Friday, May 11, 2012

JPMorgan's trading loss could support case for tighter regulation

Welcome to the morning roundup. The big story this morning is JPMorgan Chase & Co.'s $2 billion trading loss, which the bank announced after the markets closed Thursday. Here's a look at related news.

Support for regulations? JPMorgan's massive trading loss could help make the case for tighter regulations, the New York Times writes. As the economy has recovered, banks have successfully fought for exceptions to new government rules, but JPMorgan's announcement marks "a crucial moment in the debate," one expert told the Times.

Dimon trips up. The Wall Street Journal examines what the misstep means for JPMorgan CEO Jamie Dimon, one of the nation's most successful bank executives in recent years, calling his acknowledgment Thursday a "rare blow."

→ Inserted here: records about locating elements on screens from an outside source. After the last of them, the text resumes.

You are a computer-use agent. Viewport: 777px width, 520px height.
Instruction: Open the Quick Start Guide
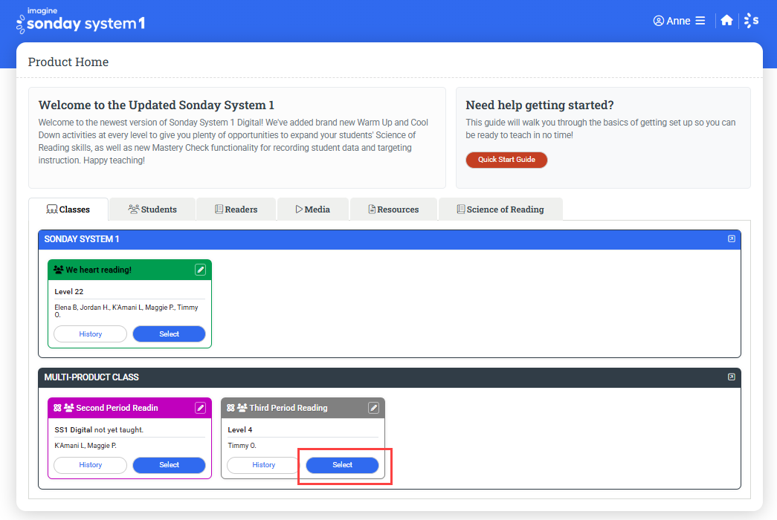point(506,160)
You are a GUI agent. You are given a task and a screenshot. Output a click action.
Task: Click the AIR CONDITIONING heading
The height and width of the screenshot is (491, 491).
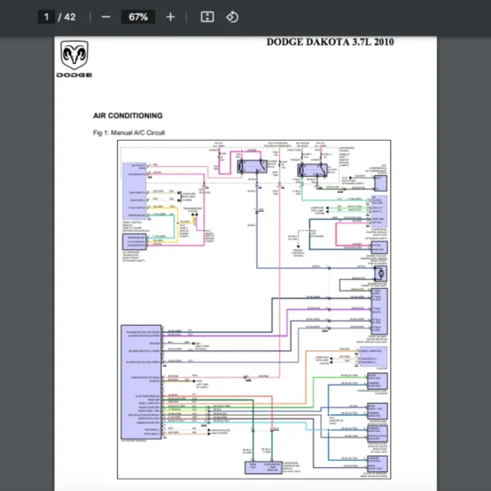128,116
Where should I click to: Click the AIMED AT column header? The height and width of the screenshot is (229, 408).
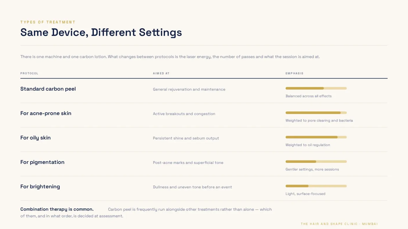pos(161,73)
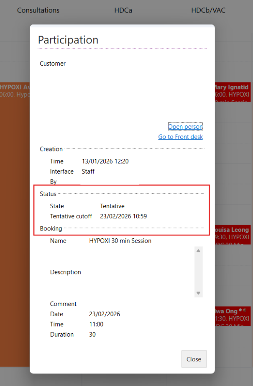Select the Consultations column header
The image size is (253, 386).
(38, 10)
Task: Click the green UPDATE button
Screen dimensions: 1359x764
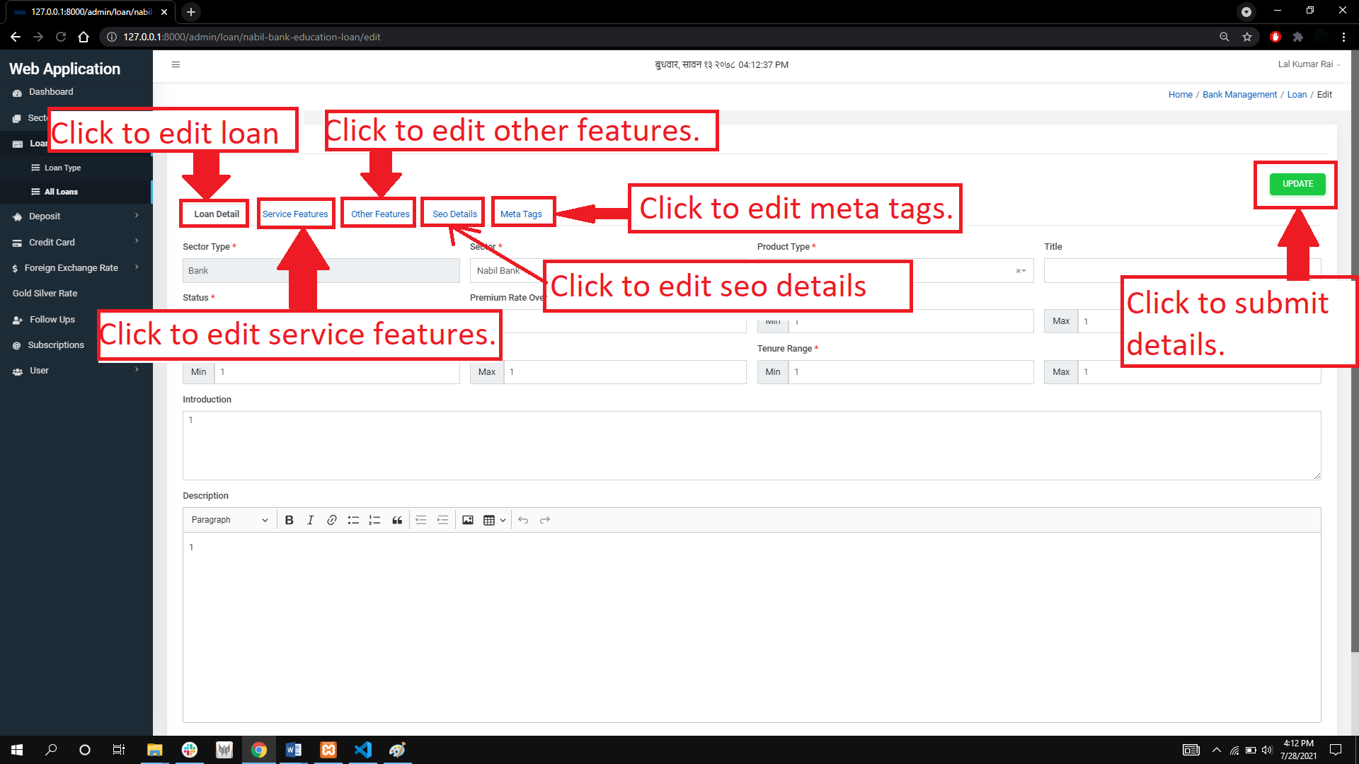Action: click(1297, 184)
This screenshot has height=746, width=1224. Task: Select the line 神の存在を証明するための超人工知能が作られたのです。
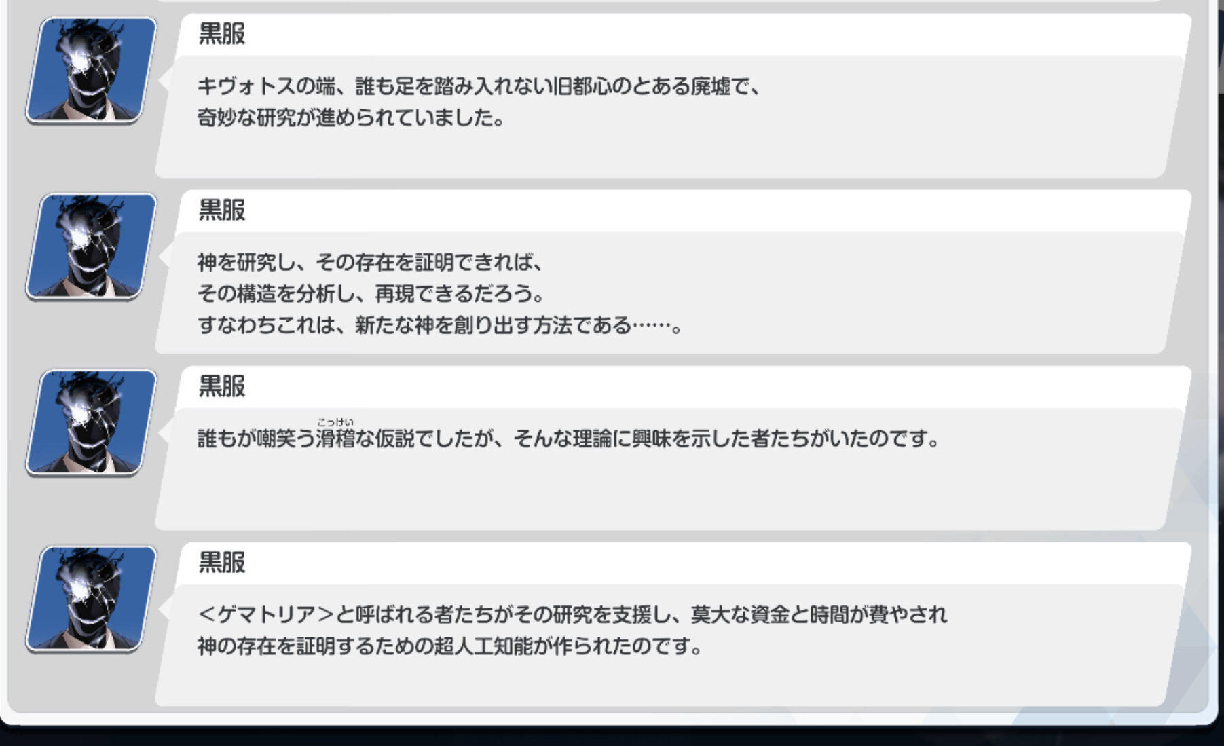pyautogui.click(x=450, y=646)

Moby Dick. In another take, a Reuters columnist says JPMorgan's "Ahab has met his Moby Dick." Dimon has worked hard to build a bank strong enough to stay afloat in a shaky economy, but the $2 billion hedging hit will put his bank to the test.

Embracing risk. JPMorgan chief investment officer Ina Drew, head of the unit responsible for the $2 billion loss, has long embraced risk, Bloomberg reports. Her operation has been transformed under Dimon to make bigger speculative bets with the firm's own money, former employees told Bloomberg.